Books for learning how to write "big" programs

s0suk3 at gmail.com s0suk3 at gmail.com
Thu Jun 5 09:06:35 EDT 2008


On May 22, 12:49 pm, "Kurt Smith" <kwmsm... at gmail.com> wrote:
> On Thu, May 22, 2008 at 10:55 AM, duli <dulipi... at gmail.com> wrote:
> > Hi:
> > I would like recommendations forbooks(in any language, not
> > necessarily C++, C, python) which have walkthroughs for developing
> > a big software project ? So starting from inception, problem
> > definition, design, coding and final delivery on a single theme
> > or application.
>
> The bigger the project, the more likely it is that you'll have
> documentation on how to use it (for a language or library, how to use
> the features in your program) but to take the time to write up a
> dead-tree book on the project's "inception, problem definition,
> design, coding and final delivery" is not likely well spent.  Anyone
> who has the expertise to write such a book would probably be spending
> his time working on the next phase of the project itself.
>
> Someone will probably respond with an amazon link to a book that does
> exactly what you're asking, in which case, I will stand corrected.
> But I'll be surprised.
>
>
>
> > Most of the code I have written andbooksthat I have read deal with
> > toy programs and I am looking for something a bit more
> > comprehensive.  For example, maybe a complete compiler written in C++
> > for some language, or a complete web server or implementing
> > .net libraries in some language (just a few examples of the scale of
> > things I am interested in learning).
>
> It seems to me the reason toy programs are so prevalent is because
> they illustrate a (few) well defined ideas in a short amount of code.
> A big project, necessarily, brings together all kinds of stuff, much
> of which may not interest the author at all, and so doesn't motivate
> him to write a book about it.
>
> Compilers, web servers & .NET libraries are *widely* varying areas.
> You may have interest in them all, but to significantly contribute to
> any requires a fair amount of expertise and specialization.
>
> The best route I've found to learn how to organize & program large
> scale applications is this: find a cutting edge program that interests
> you and that is open source.  Download its source, and read the code.
> Diagram it.  Map it out.  Read the comments.  Join the mailing list
> (probably the developer's list), lurk for a while, and ask questions
> about why they organized things the way they did.  Get the overall big
> picture and learn from it.  Better yet, find out what pitfalls they
> found and avoided (or fell into).  Compare their approach &
> organization with another competing project.  This is the wonder of
> open source software -- you have access to everything, and can learn
> from all the expertise the developers put into their opus.
>
> You can learn the basics frombooks, but nothing beats analyzing a
> species in the wild.

I think I have lately understood what you mean, thanks to Programming
Python 3rd Ed by Lutz.
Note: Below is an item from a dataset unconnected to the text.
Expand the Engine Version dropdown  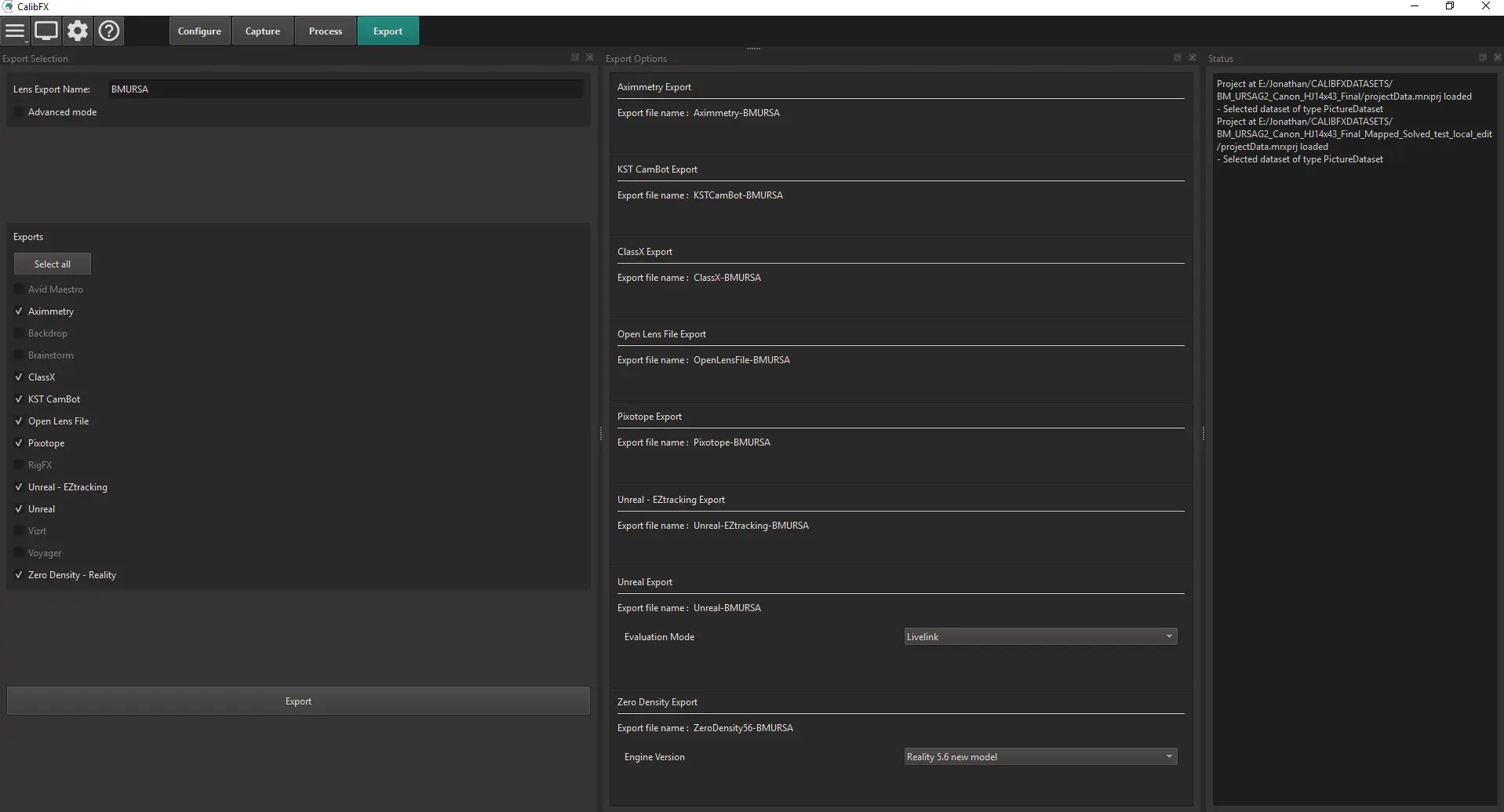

It doesn't teach Python itself -- the book aims
to teach Python programming at an application level, but I'm starting
to wonder whether that knowledge can be obtained from any book. The
book goes through over 1500 pages (!) giving small- and medium-sized
example programs and describing their details. Roughly after a couple
of hundred pages I started to feel like all that was trivial (isn't
looking at code and figuring their details what we do in our every-day
programmer lifes?), and then started to feel like it was really
useless. Maybe large-scale programming can only be self-thought in
every day life, am I right?.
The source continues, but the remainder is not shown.